**Problem to solve**:
Retype all of the data without changing a single word.

### Source material

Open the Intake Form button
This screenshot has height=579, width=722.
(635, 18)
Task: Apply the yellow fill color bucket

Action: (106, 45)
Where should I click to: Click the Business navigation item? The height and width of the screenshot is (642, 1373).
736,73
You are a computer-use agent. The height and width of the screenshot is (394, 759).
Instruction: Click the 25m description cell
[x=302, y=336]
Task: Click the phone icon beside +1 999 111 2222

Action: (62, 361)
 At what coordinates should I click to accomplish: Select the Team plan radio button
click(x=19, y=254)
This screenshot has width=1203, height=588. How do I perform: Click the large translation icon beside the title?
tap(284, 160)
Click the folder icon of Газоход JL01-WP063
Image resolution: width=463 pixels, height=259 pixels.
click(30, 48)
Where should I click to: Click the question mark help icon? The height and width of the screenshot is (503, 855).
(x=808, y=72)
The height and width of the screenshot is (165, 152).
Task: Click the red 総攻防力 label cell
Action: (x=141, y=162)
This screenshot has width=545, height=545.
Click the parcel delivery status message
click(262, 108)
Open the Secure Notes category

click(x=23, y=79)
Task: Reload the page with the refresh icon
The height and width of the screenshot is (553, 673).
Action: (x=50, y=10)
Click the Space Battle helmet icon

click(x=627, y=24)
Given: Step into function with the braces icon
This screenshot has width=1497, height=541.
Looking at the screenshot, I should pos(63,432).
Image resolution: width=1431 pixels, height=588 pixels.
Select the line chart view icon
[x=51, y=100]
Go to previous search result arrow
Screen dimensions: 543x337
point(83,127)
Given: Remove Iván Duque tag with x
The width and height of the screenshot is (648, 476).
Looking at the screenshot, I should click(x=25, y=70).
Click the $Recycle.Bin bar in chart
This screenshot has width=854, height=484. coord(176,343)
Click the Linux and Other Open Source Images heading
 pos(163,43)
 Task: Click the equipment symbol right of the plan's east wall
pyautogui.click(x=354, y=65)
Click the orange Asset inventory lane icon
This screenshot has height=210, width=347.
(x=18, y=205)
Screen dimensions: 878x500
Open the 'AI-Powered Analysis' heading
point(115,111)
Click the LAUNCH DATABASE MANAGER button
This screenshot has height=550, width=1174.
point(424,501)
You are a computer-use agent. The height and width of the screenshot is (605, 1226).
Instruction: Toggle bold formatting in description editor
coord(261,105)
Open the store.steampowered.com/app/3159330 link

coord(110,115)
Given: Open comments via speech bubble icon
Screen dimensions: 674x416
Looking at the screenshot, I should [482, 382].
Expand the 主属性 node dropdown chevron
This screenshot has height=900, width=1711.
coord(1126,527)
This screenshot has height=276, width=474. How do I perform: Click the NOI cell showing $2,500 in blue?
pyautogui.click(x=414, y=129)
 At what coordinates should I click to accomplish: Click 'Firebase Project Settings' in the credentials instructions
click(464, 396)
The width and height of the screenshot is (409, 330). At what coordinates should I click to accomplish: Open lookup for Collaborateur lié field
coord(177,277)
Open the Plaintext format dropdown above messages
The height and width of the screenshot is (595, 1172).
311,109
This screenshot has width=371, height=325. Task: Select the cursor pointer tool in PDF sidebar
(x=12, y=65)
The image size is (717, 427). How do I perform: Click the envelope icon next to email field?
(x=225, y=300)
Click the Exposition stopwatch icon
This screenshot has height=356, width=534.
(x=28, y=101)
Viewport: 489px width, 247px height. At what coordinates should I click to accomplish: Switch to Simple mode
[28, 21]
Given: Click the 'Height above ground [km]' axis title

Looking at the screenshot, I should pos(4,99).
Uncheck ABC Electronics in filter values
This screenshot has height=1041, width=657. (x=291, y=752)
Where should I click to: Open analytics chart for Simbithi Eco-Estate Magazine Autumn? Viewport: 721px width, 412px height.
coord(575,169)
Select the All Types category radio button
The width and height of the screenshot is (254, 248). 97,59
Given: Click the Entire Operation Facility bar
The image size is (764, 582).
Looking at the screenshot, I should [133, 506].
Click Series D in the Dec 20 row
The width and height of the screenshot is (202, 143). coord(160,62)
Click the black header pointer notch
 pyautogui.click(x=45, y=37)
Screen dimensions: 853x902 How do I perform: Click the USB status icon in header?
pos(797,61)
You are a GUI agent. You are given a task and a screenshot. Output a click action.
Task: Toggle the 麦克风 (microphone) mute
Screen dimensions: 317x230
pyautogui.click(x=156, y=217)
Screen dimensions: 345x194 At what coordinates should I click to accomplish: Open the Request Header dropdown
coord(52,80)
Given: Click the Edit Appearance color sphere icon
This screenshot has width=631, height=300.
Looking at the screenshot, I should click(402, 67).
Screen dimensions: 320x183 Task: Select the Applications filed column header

######

**Response area**:
Open the Intake Form button
This screenshot has height=579, width=722.
(635, 18)
Task: Apply the yellow fill color bucket

Action: (106, 45)
Where should I click to: Click the Business navigation item? The height and width of the screenshot is (642, 1373).
736,73
You are a computer-use agent. The height and width of the screenshot is (394, 759).
Instruction: Click the 25m description cell
[x=302, y=336]
Task: Click the phone icon beside +1 999 111 2222

Action: (62, 361)
 At what coordinates should I click to accomplish: Select the Team plan radio button
click(x=19, y=254)
This screenshot has width=1203, height=588. How do I perform: Click the large translation icon beside the title?
tap(284, 160)
Click the folder icon of Газоход JL01-WP063
Image resolution: width=463 pixels, height=259 pixels.
click(30, 48)
Where should I click to: Click the question mark help icon? The height and width of the screenshot is (503, 855).
(x=808, y=72)
The height and width of the screenshot is (165, 152).
Task: Click the red 総攻防力 label cell
Action: (x=141, y=162)
This screenshot has width=545, height=545.
Click the parcel delivery status message
click(262, 108)
Open the Secure Notes category

click(x=23, y=79)
Task: Reload the page with the refresh icon
The height and width of the screenshot is (553, 673).
Action: (x=50, y=10)
Click the Space Battle helmet icon

click(x=627, y=24)
Given: Step into function with the braces icon
This screenshot has width=1497, height=541.
Looking at the screenshot, I should pos(63,432).
Image resolution: width=1431 pixels, height=588 pixels.
Select the line chart view icon
[x=51, y=100]
Go to previous search result arrow
Screen dimensions: 543x337
point(83,127)
Given: Remove Iván Duque tag with x
The width and height of the screenshot is (648, 476).
Looking at the screenshot, I should click(x=25, y=70).
Click the $Recycle.Bin bar in chart
This screenshot has width=854, height=484. coord(176,343)
Click the Linux and Other Open Source Images heading
 pos(163,43)
 Task: Click the equipment symbol right of the plan's east wall
pyautogui.click(x=354, y=65)
Click the orange Asset inventory lane icon
This screenshot has height=210, width=347.
(x=18, y=205)
Screen dimensions: 878x500
Open the 'AI-Powered Analysis' heading
point(115,111)
Click the LAUNCH DATABASE MANAGER button
This screenshot has height=550, width=1174.
point(424,501)
You are a computer-use agent. The height and width of the screenshot is (605, 1226).
Instruction: Toggle bold formatting in description editor
coord(261,105)
Open the store.steampowered.com/app/3159330 link

coord(110,115)
Given: Open comments via speech bubble icon
Screen dimensions: 674x416
Looking at the screenshot, I should [482, 382].
Expand the 主属性 node dropdown chevron
This screenshot has height=900, width=1711.
coord(1126,527)
This screenshot has height=276, width=474. How do I perform: Click the NOI cell showing $2,500 in blue?
pyautogui.click(x=414, y=129)
 At what coordinates should I click to accomplish: Click 'Firebase Project Settings' in the credentials instructions
click(464, 396)
The width and height of the screenshot is (409, 330). At what coordinates should I click to accomplish: Open lookup for Collaborateur lié field
coord(177,277)
Open the Plaintext format dropdown above messages
The height and width of the screenshot is (595, 1172).
311,109
This screenshot has width=371, height=325. Task: Select the cursor pointer tool in PDF sidebar
(x=12, y=65)
The image size is (717, 427). How do I perform: Click the envelope icon next to email field?
(x=225, y=300)
Click the Exposition stopwatch icon
This screenshot has height=356, width=534.
(x=28, y=101)
Viewport: 489px width, 247px height. At what coordinates should I click to accomplish: Switch to Simple mode
[28, 21]
Given: Click the 'Height above ground [km]' axis title

Looking at the screenshot, I should pos(4,99).
Uncheck ABC Electronics in filter values
This screenshot has height=1041, width=657. (x=291, y=752)
Where should I click to: Open analytics chart for Simbithi Eco-Estate Magazine Autumn? Viewport: 721px width, 412px height.
coord(575,169)
Select the All Types category radio button
The width and height of the screenshot is (254, 248). 97,59
Given: Click the Entire Operation Facility bar
The image size is (764, 582).
Looking at the screenshot, I should [133, 506].
Click Series D in the Dec 20 row
The width and height of the screenshot is (202, 143). coord(160,62)
Click the black header pointer notch
 pyautogui.click(x=45, y=37)
Screen dimensions: 853x902 How do I perform: Click the USB status icon in header?
pos(797,61)
You are a GUI agent. You are given a task and a screenshot. Output a click action.
Task: Toggle the 麦克风 (microphone) mute
Screen dimensions: 317x230
pyautogui.click(x=156, y=217)
Screen dimensions: 345x194 At what coordinates should I click to accomplish: Open the Request Header dropdown
coord(52,80)
Given: Click the Edit Appearance color sphere icon
This screenshot has width=631, height=300.
Looking at the screenshot, I should click(402, 67).
Screen dimensions: 320x183 Task: Select the Applications filed column header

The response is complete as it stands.